This post is reposted from my personal blog, but I thought for some future context it would be good to have here too:
About a year ago I made the decision to start my own company and to make some software on my own. This was partly a lifestyle decision, but also something that I think a lot of technical people feel they want to do at some point in their careers - their one 'great novel' they'd like to at least try to do once. I've been very fortunate in having the opportunity to do that.
Taglocity as it is today is something I am enormously proud of, and has exceeded my fairly lowly expectations of where I thought I would be at this point. A lot of the ideas and concepts in it are very 'big' and are still evolving, but it is something that a lot of people use each day and something that actually helps people. I like it very much.
About three months ago I found myself at a cross-roads of what to do next. On one hand I had a viable living, working on something I feel passionate about and with the mix of extreme hard work and day to day flexibility I was looking for (by the way, if you ever think that creating your own software company and designing, writing, testing, marketing and selling it yourself as a lifestyle decision is *less* work than a being salary-man then you're in for a big shock) but on the other hand I felt like I had reached an impasse: Taglocity had got as big as I alone could make it.
I had customers asking for more features, opportunities to follow up and conversely found I had less and less time to do everything I wanted to do. It seem fairly obvious that Taglocity had grown to be much larger than me.
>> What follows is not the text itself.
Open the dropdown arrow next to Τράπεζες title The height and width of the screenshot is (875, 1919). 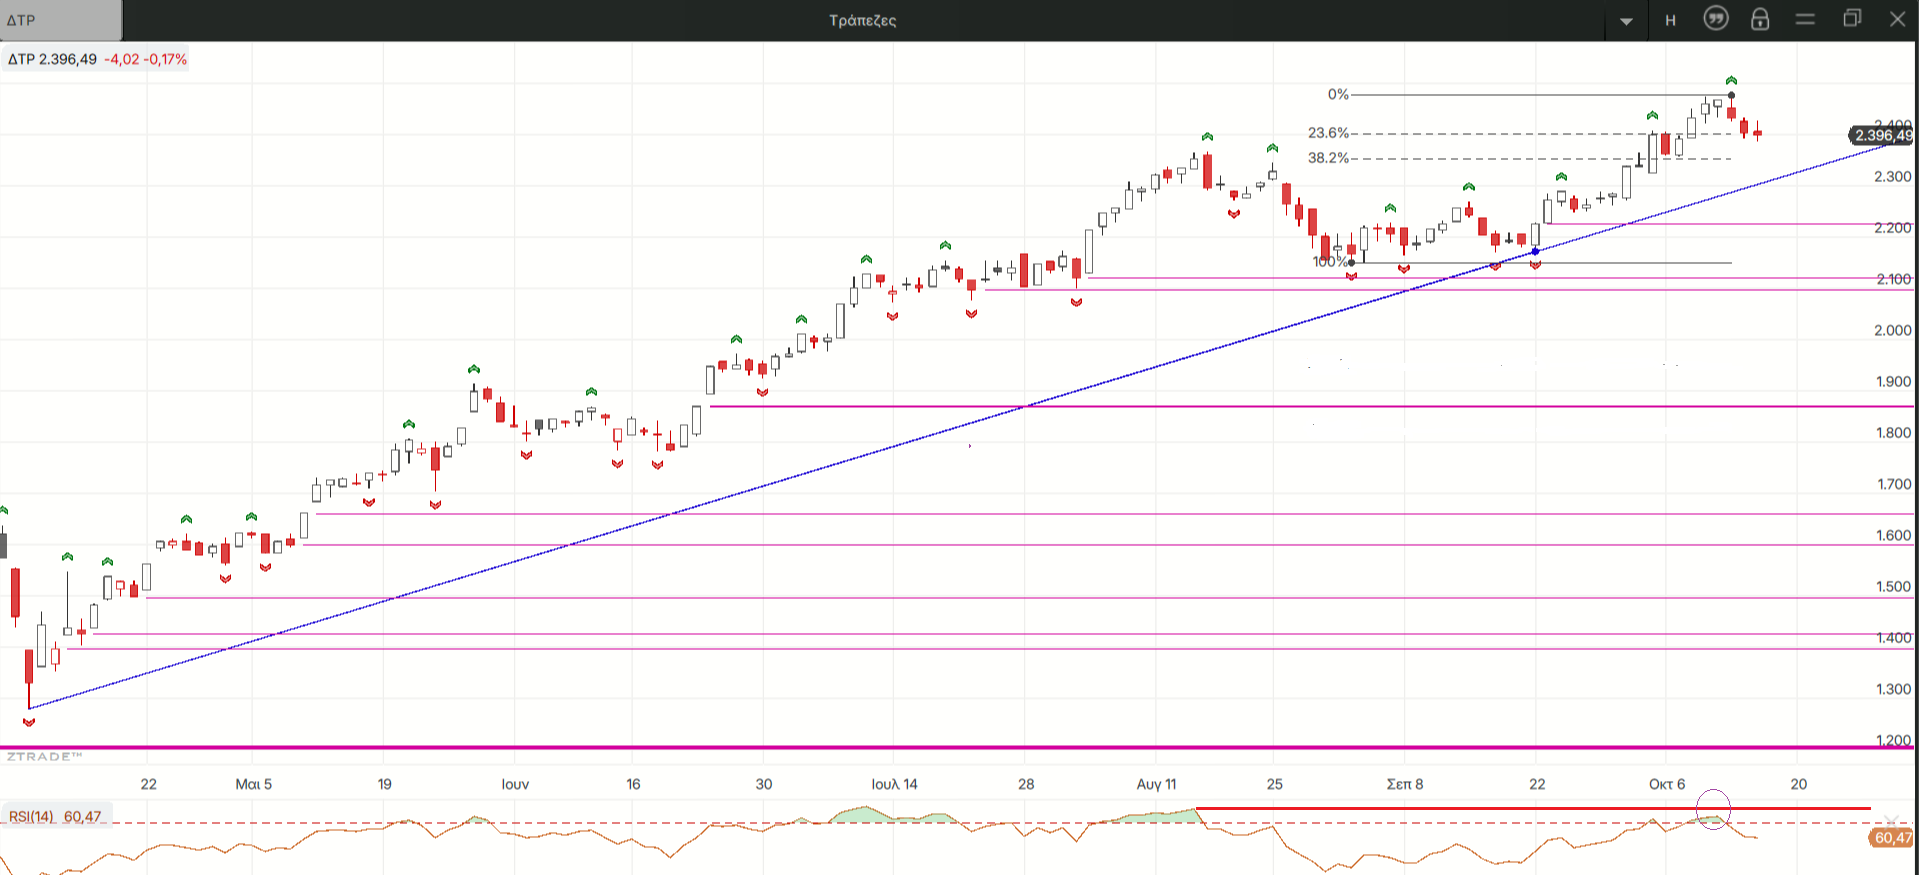coord(1626,21)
I needed to grow this thing properly and with some help.
Taglocity is now owned by Terazen Technology Inc. of Vancouver BC, Canada. Terazen is a new company which my new business partner Dave Towert and I have recently founded, and of which I will now work within as CTO. I have known Dave for many years and he has a very successful track record of building a software company. I am confident that we'll be able to build both the product and the company into something very special. I also am sure that I'll enjoy doing it too. There's some more info here too.
First off, let me say that for current Taglocity customers nothing really changes. You'll get better support, more upcoming features and planned and stable roadmap of releases. We have a major website and forums update in the works, and some other plans that I'll share later.
One thing I would like to point out now though is that we are hiring. We need people that care deeply about the software that they create to come work in our Yaletown office in Vancouver BC. Some more details of the jobs we are starting with areĀ here. This is an opportunity to get in at the start of a major new project that we want to start as soon as possible, and something that is way beyond the original vision.
On a related note, we are also now looking for groups of people within companies (small or large) that would like to join a private beta program for something related to some new collaborative tagging features in email. If you work in a group of people that would like to collaborate via email better, or get far too much email to manage, then we would like to work with you to explain and evolve our ideas. if you are curious about what we are planning then please contact here for more information. It's really something way beyond what you see in Taglocity 1.0 today.
- David Ing - CTO, Terazen Technology
Jeremy Wagstaff on his Loose Wire column of the Wall Street Journal wrote a nice review of Taglocity today.
I noticed the surge in traffic to http://www.taglocity.com rather late; like a huge truck heading for the poor motionless web servers. I am currently dousing the whole rack with petrol to cool it down, which I read in wikipedia is the best thing to do, so it must be true.
http://online.wsj.com/article/SB117038342247195757.html
I spoke to Jeremy last week and we had a good chat. He's based in Jakarta, Indonesia, and being originally from the UK, still looks in on the British TV from there. Ironically, where I am in the UK (Dorset, you'll find it on no mortal map) 'over air' reception only allows me to get 2 TV channels and one of them really is about Cheese and goes off at 7pm with the national anthem playing. I think you can put aerials up that would rival a SETI Search, but that's only if you want the other two channels, one of which just shows a continuous loop of a tractor in black and white.
What the previous paragraph clearly demonstrates is (a) I have a striking inability to stay on message regarding Taglocity and (b) I am clearly not a talented marketeer.
Over the last month or so I've had to keep quiet about what's going on around Taglocity, and that may even have made me seem especially inept at all this. Things are a changing though.
Next week I'll have a big announcement to make about the new future of Taglocity. Many things will be changing for me personally, many good things for the product(s) and, if I may risk breaking the English Code of Understatement, be actually quite 'exciting' (Goodness, I'm both blushing and stammering now).